Problem requirements: List all lines in the material below that contain "folder".

Provided records:
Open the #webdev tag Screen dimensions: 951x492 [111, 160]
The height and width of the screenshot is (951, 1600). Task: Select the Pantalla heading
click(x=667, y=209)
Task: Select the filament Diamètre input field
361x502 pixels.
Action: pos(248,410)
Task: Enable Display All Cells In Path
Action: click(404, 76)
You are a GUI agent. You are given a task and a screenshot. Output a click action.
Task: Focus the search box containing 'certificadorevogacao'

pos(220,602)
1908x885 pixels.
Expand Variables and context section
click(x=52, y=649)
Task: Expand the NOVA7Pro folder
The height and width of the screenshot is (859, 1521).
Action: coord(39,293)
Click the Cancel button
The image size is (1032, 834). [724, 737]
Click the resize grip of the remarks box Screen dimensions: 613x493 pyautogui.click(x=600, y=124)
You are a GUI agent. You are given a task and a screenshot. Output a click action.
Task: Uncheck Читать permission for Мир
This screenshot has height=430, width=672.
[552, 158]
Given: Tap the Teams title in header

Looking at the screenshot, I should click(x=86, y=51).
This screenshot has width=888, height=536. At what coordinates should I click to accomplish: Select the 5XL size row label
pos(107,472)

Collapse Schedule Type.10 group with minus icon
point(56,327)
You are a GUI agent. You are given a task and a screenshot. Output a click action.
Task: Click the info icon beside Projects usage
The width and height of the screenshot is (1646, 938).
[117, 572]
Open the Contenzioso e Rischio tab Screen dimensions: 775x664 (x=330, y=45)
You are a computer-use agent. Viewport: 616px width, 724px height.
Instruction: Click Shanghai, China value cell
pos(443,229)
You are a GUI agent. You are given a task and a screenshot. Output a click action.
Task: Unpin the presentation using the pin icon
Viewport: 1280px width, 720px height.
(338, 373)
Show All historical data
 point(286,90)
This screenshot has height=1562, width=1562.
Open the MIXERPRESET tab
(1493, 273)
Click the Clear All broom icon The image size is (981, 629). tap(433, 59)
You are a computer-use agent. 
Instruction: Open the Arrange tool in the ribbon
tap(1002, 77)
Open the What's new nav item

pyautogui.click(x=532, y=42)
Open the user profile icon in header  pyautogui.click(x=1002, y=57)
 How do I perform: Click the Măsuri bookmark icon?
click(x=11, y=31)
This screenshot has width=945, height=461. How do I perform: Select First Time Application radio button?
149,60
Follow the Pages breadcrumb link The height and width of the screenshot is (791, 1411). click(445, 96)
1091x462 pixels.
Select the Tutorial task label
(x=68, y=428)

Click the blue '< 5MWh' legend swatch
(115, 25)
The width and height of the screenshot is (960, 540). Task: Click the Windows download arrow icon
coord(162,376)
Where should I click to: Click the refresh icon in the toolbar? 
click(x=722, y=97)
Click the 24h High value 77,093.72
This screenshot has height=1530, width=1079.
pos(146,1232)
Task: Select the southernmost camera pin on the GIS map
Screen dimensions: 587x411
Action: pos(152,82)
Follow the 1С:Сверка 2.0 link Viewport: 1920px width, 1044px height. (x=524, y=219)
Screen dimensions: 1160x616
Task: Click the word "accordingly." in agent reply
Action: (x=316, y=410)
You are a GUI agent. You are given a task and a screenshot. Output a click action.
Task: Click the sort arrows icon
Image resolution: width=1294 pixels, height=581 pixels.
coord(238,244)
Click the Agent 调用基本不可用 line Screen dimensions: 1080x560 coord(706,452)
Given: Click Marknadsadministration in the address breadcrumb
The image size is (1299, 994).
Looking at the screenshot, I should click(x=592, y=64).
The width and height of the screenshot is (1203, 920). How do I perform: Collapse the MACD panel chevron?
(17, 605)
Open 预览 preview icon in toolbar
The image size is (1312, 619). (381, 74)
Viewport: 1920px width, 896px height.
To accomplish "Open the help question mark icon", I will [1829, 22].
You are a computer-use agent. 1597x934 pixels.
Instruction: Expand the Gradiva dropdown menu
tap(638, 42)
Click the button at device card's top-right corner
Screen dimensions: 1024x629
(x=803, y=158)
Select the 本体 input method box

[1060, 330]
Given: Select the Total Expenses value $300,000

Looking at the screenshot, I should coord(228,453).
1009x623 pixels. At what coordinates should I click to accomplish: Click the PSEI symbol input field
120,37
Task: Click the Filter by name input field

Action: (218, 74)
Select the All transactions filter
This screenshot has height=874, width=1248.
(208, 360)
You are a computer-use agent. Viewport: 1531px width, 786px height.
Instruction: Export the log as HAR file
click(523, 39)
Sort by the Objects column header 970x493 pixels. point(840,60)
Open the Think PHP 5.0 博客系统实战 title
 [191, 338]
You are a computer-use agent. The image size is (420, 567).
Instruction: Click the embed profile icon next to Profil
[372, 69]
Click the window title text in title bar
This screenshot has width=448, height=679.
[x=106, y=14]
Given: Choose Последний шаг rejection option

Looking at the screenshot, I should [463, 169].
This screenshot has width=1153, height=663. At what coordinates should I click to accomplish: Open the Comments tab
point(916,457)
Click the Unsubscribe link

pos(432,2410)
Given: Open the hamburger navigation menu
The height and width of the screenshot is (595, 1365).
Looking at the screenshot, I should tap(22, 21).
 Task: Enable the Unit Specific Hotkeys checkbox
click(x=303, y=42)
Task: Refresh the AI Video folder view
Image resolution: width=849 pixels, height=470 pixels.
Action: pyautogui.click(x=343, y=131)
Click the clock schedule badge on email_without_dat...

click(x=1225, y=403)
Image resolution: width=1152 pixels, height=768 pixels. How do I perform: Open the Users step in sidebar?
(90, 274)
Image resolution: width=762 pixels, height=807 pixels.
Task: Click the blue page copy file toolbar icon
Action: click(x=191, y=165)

Solution for this exercise:
Task: Expand the NOVA7Pro folder
Task: Refresh the AI Video folder view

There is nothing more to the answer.